WORK REQUIRED -> Rewrite the records, from the line that contains "You are a computer-use" through the line that contains "Action: click(160, 21)", with the requests included, rescaling every click coordinate in the answers to 0.95 times its value, rounded to the nearest whole number with halves rounded up. Leave all other numbers unchanged, including those in the requests.

◆ ◆ ◆ ◆

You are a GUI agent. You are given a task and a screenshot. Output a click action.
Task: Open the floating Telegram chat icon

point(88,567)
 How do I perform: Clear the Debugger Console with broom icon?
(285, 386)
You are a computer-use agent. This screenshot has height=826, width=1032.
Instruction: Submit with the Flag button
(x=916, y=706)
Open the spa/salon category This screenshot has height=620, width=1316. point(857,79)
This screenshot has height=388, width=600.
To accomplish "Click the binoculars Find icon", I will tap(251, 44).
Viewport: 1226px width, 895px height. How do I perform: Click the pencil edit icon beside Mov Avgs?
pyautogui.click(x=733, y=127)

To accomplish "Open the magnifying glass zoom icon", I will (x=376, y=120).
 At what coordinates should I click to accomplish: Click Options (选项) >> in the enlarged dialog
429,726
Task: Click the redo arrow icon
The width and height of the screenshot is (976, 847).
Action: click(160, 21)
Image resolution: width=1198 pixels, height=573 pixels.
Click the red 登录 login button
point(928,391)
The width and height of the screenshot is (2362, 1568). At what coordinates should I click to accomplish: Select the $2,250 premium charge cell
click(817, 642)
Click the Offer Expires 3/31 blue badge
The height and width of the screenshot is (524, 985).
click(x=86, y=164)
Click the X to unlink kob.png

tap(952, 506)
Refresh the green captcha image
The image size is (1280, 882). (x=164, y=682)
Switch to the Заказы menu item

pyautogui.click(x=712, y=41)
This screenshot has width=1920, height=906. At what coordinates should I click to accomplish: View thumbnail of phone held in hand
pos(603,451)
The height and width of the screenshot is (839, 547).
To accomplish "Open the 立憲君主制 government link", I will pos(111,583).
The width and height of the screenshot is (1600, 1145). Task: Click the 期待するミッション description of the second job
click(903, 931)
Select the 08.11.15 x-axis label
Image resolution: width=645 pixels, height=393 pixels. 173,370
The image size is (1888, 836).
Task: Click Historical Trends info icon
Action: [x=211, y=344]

◆ ◆ ◆ ◆

THE ANSWER ->
You are a computer-use agent. This screenshot has height=826, width=1032.
Instruction: Submit with the Flag button
(x=870, y=671)
Open the spa/salon category This screenshot has height=620, width=1316. point(814,75)
This screenshot has height=388, width=600.
To accomplish "Click the binoculars Find icon", I will tap(238, 42).
Viewport: 1226px width, 895px height. How do I perform: Click the pencil edit icon beside Mov Avgs?
pyautogui.click(x=696, y=121)

To accomplish "Open the magnifying glass zoom icon", I will (x=357, y=114).
 At what coordinates should I click to accomplish: Click Options (选项) >> in the enlarged dialog
408,690
Task: Click the redo arrow icon
The width and height of the screenshot is (976, 847).
Action: click(152, 20)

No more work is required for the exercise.